SOURCE MATERIAL Block Start
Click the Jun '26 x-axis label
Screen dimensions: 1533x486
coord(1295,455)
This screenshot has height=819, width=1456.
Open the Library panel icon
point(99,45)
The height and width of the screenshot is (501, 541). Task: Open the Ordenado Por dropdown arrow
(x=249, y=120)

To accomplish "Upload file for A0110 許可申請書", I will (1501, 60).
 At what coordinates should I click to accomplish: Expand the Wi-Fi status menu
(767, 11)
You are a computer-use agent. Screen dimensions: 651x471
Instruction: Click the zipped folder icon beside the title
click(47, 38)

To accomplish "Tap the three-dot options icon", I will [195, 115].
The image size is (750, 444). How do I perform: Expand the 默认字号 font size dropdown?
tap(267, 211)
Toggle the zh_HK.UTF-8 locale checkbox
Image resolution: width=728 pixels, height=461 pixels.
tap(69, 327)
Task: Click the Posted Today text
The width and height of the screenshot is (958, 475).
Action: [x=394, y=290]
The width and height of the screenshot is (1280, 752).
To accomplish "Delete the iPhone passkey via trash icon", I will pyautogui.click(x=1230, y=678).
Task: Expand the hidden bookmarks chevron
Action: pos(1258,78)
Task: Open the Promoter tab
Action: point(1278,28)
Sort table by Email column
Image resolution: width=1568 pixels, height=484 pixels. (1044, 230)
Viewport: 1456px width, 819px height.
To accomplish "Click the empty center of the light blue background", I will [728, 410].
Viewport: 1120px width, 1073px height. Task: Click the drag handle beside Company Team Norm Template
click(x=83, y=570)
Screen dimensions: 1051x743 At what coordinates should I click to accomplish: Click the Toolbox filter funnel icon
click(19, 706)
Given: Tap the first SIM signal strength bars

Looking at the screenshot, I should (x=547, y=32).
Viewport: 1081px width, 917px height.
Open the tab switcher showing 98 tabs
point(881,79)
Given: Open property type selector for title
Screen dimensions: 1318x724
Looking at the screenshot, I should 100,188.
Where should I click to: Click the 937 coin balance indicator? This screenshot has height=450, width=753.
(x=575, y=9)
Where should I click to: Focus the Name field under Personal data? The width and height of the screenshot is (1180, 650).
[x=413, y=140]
SOURCE MATERIAL Block End
### TASK STATEMENT:
An exact copy is needed of the lines from the one containing "The width and height of the screenshot is (1280, 752)." through the end of the records.

### RESPONSE BOX:
The width and height of the screenshot is (1280, 752).
To accomplish "Delete the iPhone passkey via trash icon", I will pyautogui.click(x=1230, y=678).
Task: Expand the hidden bookmarks chevron
Action: pos(1258,78)
Task: Open the Promoter tab
Action: point(1278,28)
Sort table by Email column
Image resolution: width=1568 pixels, height=484 pixels. (1044, 230)
Viewport: 1456px width, 819px height.
To accomplish "Click the empty center of the light blue background", I will [728, 410].
Viewport: 1120px width, 1073px height. Task: Click the drag handle beside Company Team Norm Template
click(x=83, y=570)
Screen dimensions: 1051x743 At what coordinates should I click to accomplish: Click the Toolbox filter funnel icon
click(19, 706)
Given: Tap the first SIM signal strength bars

Looking at the screenshot, I should (x=547, y=32).
Viewport: 1081px width, 917px height.
Open the tab switcher showing 98 tabs
point(881,79)
Given: Open property type selector for title
Screen dimensions: 1318x724
Looking at the screenshot, I should 100,188.
Where should I click to: Click the 937 coin balance indicator? This screenshot has height=450, width=753.
(x=575, y=9)
Where should I click to: Focus the Name field under Personal data? The width and height of the screenshot is (1180, 650).
[x=413, y=140]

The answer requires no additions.